Compilation album by the Apples in Stereo
- Released: September 4, 2001
- Genre: Indie pop

The Apples in Stereo chronology
| Let's Go! (2001) | Sound Effects (2001) | Velocity of Sound (2002) |

= Sound Effects: 1992–2000 =

Sound Effects is a 2001 compilation album by indie pop Elephant Six group The Apples in Stereo.
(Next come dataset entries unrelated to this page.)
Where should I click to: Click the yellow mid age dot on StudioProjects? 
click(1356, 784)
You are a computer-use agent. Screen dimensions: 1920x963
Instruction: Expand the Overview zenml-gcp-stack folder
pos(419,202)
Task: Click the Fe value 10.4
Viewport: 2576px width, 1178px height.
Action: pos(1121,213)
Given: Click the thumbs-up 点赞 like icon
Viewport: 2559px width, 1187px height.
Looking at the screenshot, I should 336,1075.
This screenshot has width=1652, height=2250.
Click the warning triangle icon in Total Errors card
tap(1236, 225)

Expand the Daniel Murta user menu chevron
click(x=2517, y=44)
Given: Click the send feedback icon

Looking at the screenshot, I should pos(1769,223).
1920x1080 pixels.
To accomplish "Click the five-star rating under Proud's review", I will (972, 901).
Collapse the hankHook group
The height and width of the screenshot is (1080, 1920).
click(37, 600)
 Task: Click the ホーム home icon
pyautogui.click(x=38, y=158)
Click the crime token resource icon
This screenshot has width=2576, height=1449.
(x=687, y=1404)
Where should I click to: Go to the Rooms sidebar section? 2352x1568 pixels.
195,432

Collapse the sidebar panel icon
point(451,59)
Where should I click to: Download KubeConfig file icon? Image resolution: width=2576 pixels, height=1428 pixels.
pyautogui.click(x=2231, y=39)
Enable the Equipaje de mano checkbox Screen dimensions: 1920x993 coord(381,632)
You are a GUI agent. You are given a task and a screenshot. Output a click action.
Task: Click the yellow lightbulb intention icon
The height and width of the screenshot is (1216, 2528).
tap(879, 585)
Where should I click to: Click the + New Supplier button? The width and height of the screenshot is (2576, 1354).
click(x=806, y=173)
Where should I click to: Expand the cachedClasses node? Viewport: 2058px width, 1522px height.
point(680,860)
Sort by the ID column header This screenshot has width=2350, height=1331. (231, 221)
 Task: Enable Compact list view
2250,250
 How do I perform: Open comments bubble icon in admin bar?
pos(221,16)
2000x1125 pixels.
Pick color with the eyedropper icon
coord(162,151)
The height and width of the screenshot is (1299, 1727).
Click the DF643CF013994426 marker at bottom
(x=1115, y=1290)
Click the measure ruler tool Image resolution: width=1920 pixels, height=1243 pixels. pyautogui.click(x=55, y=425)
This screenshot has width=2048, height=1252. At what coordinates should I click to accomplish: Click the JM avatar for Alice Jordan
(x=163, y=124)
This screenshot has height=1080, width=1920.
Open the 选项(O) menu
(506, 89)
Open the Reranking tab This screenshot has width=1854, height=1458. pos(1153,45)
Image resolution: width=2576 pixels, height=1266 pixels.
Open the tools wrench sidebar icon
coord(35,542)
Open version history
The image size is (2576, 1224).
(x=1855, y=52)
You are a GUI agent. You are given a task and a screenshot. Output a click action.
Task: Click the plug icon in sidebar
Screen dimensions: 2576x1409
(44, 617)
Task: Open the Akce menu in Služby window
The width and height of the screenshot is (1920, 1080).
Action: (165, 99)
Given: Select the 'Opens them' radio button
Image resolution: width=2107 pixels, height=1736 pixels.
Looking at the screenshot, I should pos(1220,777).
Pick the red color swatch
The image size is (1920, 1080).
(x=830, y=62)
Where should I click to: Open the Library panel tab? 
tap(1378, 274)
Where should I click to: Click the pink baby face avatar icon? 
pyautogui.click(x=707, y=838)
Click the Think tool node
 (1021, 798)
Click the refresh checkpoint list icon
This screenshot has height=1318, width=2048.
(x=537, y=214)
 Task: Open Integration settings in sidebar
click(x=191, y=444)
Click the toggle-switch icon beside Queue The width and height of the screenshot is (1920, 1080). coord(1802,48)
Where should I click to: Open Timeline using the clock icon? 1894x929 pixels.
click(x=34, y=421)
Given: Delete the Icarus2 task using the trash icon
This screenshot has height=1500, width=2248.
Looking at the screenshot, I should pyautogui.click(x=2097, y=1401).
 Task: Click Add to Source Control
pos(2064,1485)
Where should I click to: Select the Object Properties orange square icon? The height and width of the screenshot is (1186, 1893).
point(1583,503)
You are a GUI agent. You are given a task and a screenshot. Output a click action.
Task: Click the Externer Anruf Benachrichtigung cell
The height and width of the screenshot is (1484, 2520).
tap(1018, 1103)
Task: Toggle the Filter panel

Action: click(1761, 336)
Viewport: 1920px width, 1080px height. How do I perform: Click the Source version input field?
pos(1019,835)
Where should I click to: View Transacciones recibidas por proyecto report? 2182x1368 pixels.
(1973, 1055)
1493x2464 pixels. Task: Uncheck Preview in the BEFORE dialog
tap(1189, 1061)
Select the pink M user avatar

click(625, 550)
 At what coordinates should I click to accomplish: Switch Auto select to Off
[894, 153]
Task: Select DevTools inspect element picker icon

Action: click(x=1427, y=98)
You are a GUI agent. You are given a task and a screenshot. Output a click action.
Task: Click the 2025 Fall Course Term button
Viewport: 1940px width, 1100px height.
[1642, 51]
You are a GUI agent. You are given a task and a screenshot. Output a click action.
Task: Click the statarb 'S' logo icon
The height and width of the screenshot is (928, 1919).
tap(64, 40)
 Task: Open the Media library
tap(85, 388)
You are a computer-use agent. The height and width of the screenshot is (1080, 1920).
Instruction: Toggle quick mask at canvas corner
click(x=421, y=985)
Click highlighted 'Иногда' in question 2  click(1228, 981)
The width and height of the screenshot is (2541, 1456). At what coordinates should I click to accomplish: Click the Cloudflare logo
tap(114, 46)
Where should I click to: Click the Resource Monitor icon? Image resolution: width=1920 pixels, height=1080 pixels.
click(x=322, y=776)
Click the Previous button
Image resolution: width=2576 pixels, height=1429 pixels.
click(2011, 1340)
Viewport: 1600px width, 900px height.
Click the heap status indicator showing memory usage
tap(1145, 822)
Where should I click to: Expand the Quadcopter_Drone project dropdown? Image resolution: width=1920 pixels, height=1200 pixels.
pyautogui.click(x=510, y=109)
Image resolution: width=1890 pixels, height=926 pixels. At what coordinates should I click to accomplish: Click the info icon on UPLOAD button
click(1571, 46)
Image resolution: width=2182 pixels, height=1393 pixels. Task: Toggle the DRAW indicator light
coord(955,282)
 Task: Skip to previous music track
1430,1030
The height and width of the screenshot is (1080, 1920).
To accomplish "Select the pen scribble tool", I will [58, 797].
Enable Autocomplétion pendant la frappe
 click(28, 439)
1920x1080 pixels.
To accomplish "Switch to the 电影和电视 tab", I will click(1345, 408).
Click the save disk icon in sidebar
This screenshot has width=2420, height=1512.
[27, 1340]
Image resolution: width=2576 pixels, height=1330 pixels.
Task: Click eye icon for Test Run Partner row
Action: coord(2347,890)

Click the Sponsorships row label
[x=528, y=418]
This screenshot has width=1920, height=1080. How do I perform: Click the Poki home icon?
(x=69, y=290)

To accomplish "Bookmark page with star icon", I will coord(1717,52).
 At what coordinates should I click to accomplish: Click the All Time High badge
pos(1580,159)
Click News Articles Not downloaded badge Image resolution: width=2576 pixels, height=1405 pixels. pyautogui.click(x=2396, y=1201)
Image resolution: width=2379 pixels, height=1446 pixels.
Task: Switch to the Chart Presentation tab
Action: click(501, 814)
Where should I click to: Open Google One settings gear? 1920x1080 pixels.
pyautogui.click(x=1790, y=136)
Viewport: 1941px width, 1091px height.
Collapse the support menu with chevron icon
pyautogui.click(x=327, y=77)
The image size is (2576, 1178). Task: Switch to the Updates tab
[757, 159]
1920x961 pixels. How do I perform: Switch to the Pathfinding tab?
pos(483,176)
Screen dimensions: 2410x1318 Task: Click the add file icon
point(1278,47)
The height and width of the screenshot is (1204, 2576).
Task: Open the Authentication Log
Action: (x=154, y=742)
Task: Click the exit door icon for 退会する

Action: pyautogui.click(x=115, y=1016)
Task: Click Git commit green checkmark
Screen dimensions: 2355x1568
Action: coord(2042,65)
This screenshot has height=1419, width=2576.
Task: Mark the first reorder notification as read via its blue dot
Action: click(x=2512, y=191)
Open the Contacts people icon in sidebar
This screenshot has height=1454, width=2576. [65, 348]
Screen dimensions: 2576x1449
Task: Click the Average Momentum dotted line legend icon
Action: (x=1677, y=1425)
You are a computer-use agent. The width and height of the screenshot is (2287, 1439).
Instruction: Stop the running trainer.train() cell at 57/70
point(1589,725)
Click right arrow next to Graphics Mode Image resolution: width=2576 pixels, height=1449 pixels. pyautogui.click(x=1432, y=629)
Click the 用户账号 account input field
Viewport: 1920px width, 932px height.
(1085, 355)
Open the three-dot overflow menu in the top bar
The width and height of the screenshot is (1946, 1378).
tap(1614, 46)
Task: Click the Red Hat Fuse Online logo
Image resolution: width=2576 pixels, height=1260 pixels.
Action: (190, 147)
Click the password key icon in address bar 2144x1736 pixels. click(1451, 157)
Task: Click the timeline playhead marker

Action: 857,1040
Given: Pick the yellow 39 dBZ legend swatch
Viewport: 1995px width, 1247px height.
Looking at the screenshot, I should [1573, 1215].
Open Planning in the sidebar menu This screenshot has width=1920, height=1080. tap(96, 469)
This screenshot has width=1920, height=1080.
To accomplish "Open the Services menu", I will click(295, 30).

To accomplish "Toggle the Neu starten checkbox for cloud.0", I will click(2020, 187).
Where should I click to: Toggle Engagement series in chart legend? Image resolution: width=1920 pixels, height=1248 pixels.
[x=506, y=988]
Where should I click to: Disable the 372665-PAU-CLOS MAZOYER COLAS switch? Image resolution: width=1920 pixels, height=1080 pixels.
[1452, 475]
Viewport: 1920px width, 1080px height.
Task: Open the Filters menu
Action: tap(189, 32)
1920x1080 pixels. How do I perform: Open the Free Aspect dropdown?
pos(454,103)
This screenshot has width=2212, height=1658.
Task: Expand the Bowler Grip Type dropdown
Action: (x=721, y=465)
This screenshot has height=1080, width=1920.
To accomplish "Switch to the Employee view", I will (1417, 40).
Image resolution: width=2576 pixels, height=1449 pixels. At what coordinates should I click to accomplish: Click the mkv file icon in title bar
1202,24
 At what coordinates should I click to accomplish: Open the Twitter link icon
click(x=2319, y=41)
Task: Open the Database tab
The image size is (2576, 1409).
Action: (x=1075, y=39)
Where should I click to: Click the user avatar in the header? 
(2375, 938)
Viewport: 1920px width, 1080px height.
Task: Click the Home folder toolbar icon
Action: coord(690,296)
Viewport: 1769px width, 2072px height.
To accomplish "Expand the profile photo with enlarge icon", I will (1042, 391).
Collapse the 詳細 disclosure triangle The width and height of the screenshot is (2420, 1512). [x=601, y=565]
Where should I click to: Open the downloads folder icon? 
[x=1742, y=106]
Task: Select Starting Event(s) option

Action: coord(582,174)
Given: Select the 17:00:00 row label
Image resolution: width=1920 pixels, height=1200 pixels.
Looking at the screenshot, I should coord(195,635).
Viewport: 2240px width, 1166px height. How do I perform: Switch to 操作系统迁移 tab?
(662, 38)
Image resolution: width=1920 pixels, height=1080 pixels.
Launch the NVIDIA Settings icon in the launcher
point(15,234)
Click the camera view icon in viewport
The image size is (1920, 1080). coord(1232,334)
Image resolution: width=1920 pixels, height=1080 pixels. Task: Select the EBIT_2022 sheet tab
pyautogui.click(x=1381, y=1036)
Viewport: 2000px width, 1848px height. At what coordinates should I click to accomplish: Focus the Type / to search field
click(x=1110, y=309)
The album was originally released in the United Kingdom and Japan as an introduction to the band that spans music from 1992 to 2000. It features remastered songs from other albums as well as exclusive radio mixes and acoustic outtakes.

Professional ratings
Review scores
| Source | Rating |
| AllMusic | link |

==Track listing==
All tracks are written by Robert Schneider except where noted.

1. "Motorcar"
2. "Touch the Water" (J. McIntyre)
3. "Time for Bed/I Know You'll Do Well"
4. "Tidal Wave [Radio Mix]" (R. Schneider/C. Parfitt)
5. "Lucky Charm [Radio Mix]"
6. "Winter Must Be Cold" (H. Sidney)
7. "Seems So"
8. "Tin Pan Alley"
9. "Ruby"
10. "Strawberryfire"
11. "20 Cases Suggestive of..." (H. Sidney)
12. "The Bird That You Can't See"
13. "Not the Same [Acoustic]" (R. Schneider/C. Parfitt)
14. "She's Just Like Me [Acoustic]"

- Track 1 was originally released on the self-titled Apples EP in 1993.
- Track 2 was originally released on the Hypnotic Suggestion EP in 1994.
- Track 3 was originally released on a 7" split EP with The Olivia Tremor Control in 1994.
- Tracks 4 and 5 are exclusive radio mixes of songs from the 1995 album Fun Trick Noisemaker.
- Track 6 was originally released on Fun Trick Noisemaker.
- Tracks 7 and 8 were originally released on Tone Soul Evolution in 1997.
- Tracks 9 and 10 were originally released on Her Wallpaper Reverie in 1999.
- Tracks 11 and 12 were originally released on The Discovery of a World Inside the Moone in 2000.
- Tracks 13 and 14 are exclusive acoustic tracks.